*** DATA FOR REVIEW Section Begins ***

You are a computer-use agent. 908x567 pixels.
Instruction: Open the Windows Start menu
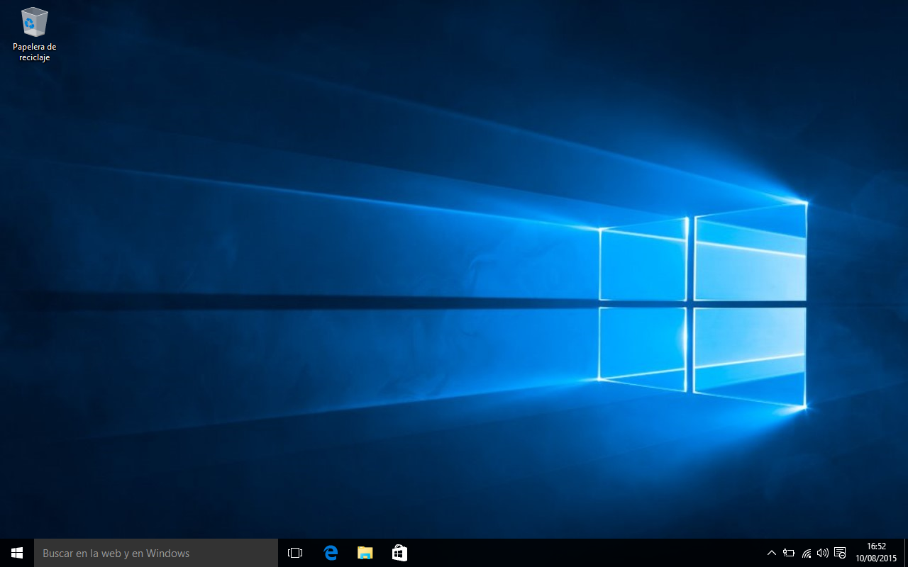click(x=17, y=553)
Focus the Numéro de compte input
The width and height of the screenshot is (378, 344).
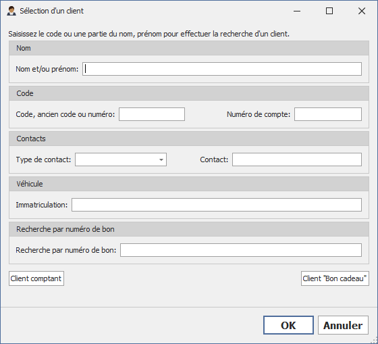pos(328,114)
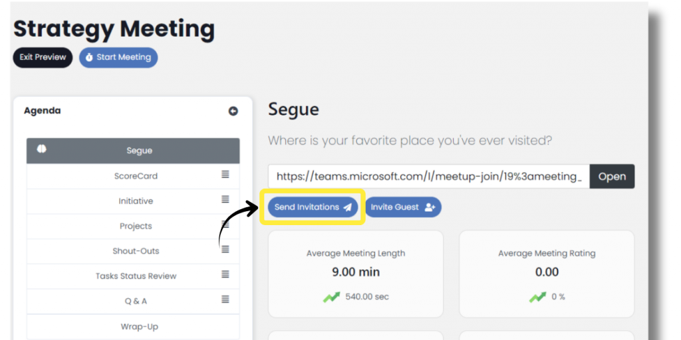Click the Segue brain icon

coord(41,150)
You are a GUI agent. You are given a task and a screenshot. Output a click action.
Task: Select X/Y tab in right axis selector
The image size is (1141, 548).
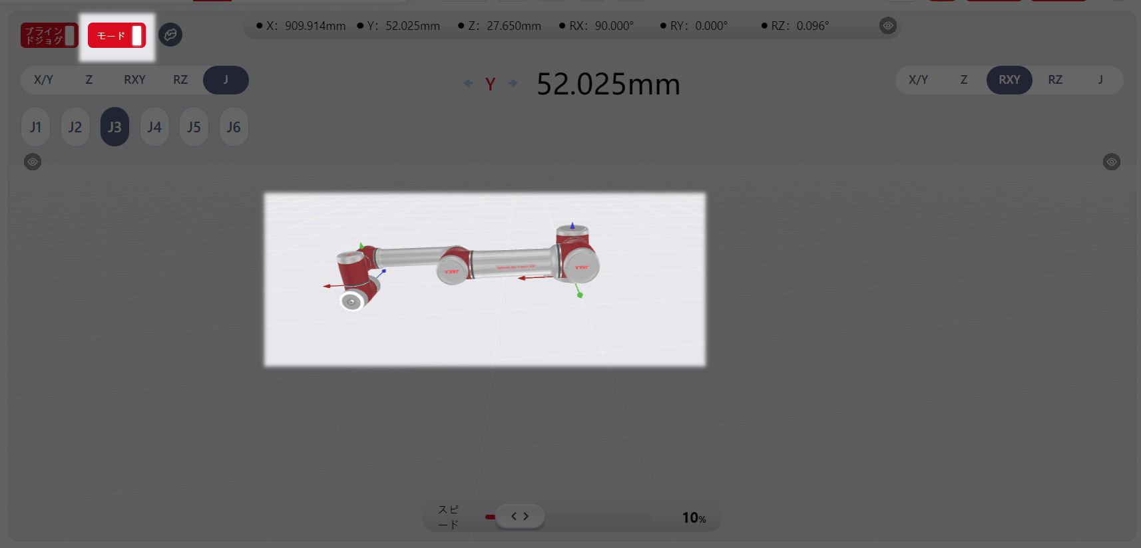coord(918,80)
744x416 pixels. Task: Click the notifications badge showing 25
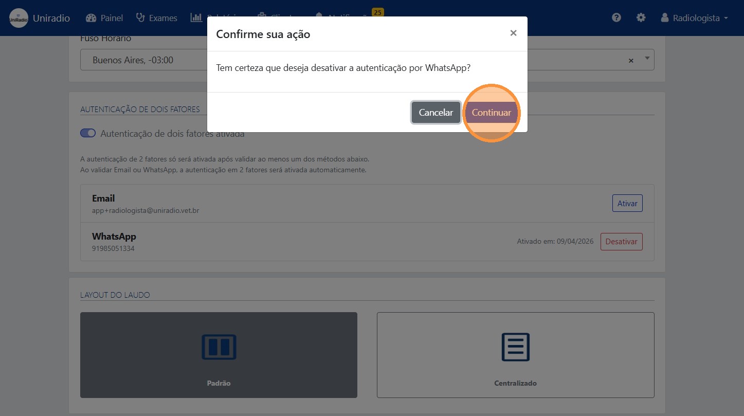[377, 12]
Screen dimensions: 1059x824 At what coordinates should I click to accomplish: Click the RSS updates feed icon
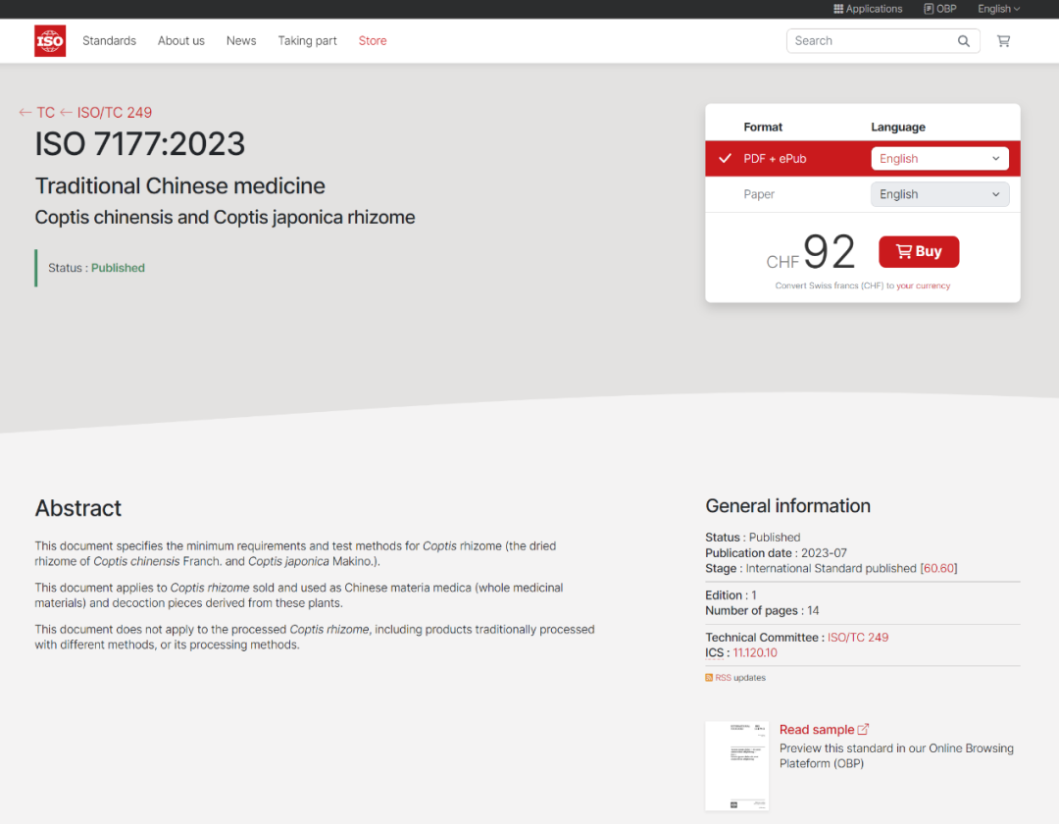click(709, 678)
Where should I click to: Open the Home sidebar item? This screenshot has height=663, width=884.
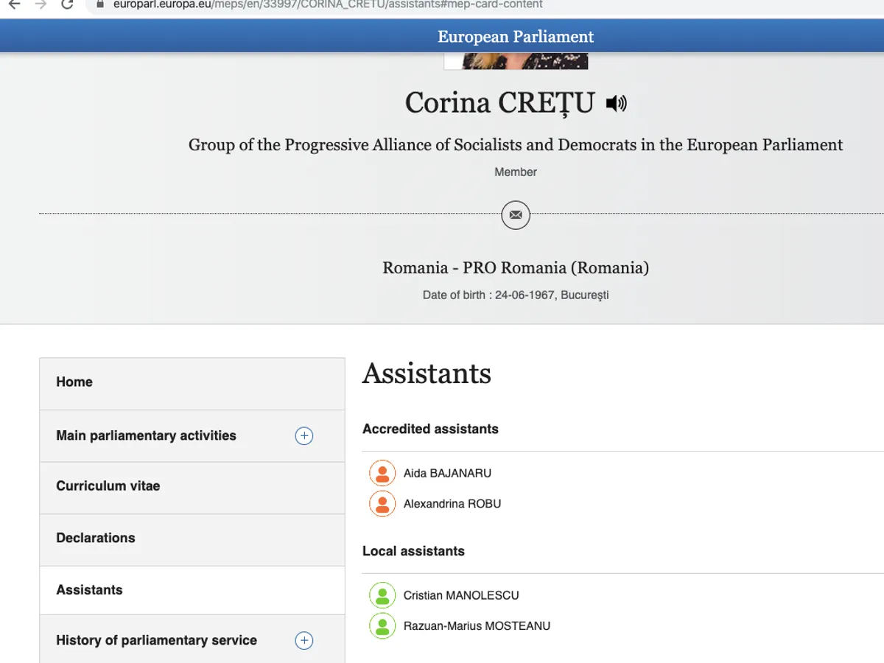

*** DATA FOR REVIEW Section Ends ***

▶ TRY IT: The data above, line by line: transcribe it exactly and drop the pictures.

▶ RESPONSE TO THE EXERCISE:
You are a computer-use agent. 908x567 pixels.
Instruction: Open the Windows Start menu
click(x=17, y=553)
Focus the Numéro de compte input
The width and height of the screenshot is (378, 344).
pos(328,114)
Click the Segue brain icon

coord(41,150)
You are a GUI agent. You are given a task and a screenshot. Output a click action.
Task: Select X/Y tab in right axis selector
The image size is (1141, 548).
coord(918,80)
744x416 pixels. Task: Click the notifications badge showing 25
[377, 12]
Screen dimensions: 1059x824 At what coordinates should I click to accomplish: Click the RSS updates feed icon
click(709, 678)
Where should I click to: Open the Home sidebar item? This screenshot has height=663, width=884.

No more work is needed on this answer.